The dissenting opinion written by Alito, joined in full by Gorsuch and in part by Kavanaugh, rejected the idea that the Louisiana law in question was unconstitutional. It did so on the basis that the circumstance in question does not fit under the definition of the phrase “undue burden,” but not by questioning the legitimacy of Roe v. Wade.

Barrett’s position is more difficult to divine, firstly because she has not been presented with an abortion case since she entered the Supreme Court, and secondly because her record as an appeals court judge was mixed as well.

In one case regarding the re-hearing of two Indiana statutes — which prohibited abortion based on the sex, race or disabilities of a child and required aborted fetal remains be cremated or buried instead of placed in medical trash — Barrett joined the dissenting opinion that argued that whether the first statute was constitutional can only be answered by the Supreme Court, but the second one regarding the treatment of the aborted fetus deserves a rehearing.

In a separate case regarding a “buffer zone” outside abortion clinics that would prohibit anti-abortion counselors from approaching within eight feet of a person in the vicinity of an abortion clinic for counseling, Barrett ruled in favor of preserving the rule.
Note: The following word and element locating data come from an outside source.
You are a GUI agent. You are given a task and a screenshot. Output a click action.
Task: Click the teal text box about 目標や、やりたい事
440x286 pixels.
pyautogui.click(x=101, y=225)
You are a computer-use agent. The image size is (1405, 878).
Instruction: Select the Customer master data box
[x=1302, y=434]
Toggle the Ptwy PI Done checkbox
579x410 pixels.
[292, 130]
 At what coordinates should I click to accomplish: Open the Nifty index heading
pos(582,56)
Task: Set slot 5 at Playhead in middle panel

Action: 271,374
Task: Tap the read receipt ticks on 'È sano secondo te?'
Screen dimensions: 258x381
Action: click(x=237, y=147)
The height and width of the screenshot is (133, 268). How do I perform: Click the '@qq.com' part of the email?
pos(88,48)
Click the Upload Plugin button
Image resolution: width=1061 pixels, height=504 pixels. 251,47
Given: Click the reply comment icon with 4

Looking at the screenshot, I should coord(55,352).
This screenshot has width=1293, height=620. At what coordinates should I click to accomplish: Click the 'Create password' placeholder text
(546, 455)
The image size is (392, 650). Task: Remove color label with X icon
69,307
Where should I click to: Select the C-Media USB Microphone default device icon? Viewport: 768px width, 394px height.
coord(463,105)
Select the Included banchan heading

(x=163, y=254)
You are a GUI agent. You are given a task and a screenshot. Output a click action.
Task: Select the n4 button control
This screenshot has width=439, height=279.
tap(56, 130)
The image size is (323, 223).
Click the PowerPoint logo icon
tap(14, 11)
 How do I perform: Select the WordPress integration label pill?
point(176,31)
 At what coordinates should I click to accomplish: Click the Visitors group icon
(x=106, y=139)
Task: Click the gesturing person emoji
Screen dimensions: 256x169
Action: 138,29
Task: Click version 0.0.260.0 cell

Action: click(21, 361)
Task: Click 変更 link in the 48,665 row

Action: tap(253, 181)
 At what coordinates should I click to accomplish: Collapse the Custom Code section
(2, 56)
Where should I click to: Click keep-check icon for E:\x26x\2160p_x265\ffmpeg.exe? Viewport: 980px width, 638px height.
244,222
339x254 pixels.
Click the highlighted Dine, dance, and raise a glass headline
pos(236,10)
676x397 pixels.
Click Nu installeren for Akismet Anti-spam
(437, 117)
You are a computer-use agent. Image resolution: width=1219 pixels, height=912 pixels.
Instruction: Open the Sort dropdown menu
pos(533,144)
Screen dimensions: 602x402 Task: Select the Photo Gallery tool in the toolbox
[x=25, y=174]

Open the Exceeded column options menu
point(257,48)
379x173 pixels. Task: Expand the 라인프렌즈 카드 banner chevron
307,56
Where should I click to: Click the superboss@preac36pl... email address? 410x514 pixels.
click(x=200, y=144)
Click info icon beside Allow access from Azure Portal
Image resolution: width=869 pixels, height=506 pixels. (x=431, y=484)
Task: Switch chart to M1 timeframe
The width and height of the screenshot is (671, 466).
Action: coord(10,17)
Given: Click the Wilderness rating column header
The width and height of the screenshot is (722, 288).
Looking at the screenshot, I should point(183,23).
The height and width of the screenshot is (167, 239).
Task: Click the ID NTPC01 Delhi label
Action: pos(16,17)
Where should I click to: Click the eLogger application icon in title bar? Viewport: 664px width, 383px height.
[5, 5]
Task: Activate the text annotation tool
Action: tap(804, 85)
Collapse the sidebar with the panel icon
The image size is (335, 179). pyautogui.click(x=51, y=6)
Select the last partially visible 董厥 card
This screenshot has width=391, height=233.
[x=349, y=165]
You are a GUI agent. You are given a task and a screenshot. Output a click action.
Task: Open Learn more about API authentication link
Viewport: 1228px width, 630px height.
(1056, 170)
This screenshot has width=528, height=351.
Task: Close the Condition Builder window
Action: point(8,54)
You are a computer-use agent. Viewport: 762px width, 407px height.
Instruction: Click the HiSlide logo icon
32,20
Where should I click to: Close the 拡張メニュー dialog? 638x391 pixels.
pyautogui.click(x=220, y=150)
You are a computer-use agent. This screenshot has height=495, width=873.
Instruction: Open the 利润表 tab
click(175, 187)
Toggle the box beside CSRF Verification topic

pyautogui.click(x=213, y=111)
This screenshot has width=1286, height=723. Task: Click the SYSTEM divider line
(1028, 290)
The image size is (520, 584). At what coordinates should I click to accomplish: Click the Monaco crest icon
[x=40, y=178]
So, although though Barrett is a conservative, her own legal views fall across a greater spectrum than a typical conservative agenda.

Based on this evidence, it would be unlikely that the Supreme Court justices nominated by Trump would completely follow through with such a conservative agenda in full, because to do so while disregarding existing norms and procedures would be to undermine one of the three fundamental institutions of this democracy. The most substantial and significant impact of this conservative turn of the Supreme Court would be the increased prevalence of textualism and originalism in interpreting laws and the Constitution, especially the next time it hears cases regarding abortion and the Second Amendment

There are some guesses that Democrats may consider expanding the judiciary to offset the Trump-era changes if they acquire a majority in the Senate. Still, as things stand now with the Georgia runoff, the Democratic Party will see an even split in the Senate in the best case scenario.

The fears that the Supreme Court could be used as a mere political tool are warranted, but they remain unlikely for now. The justices of the Supreme Court, including the three conservative justices appointed by President Trump, remain committed to an independent judiciary that does not meddle in partisan politics.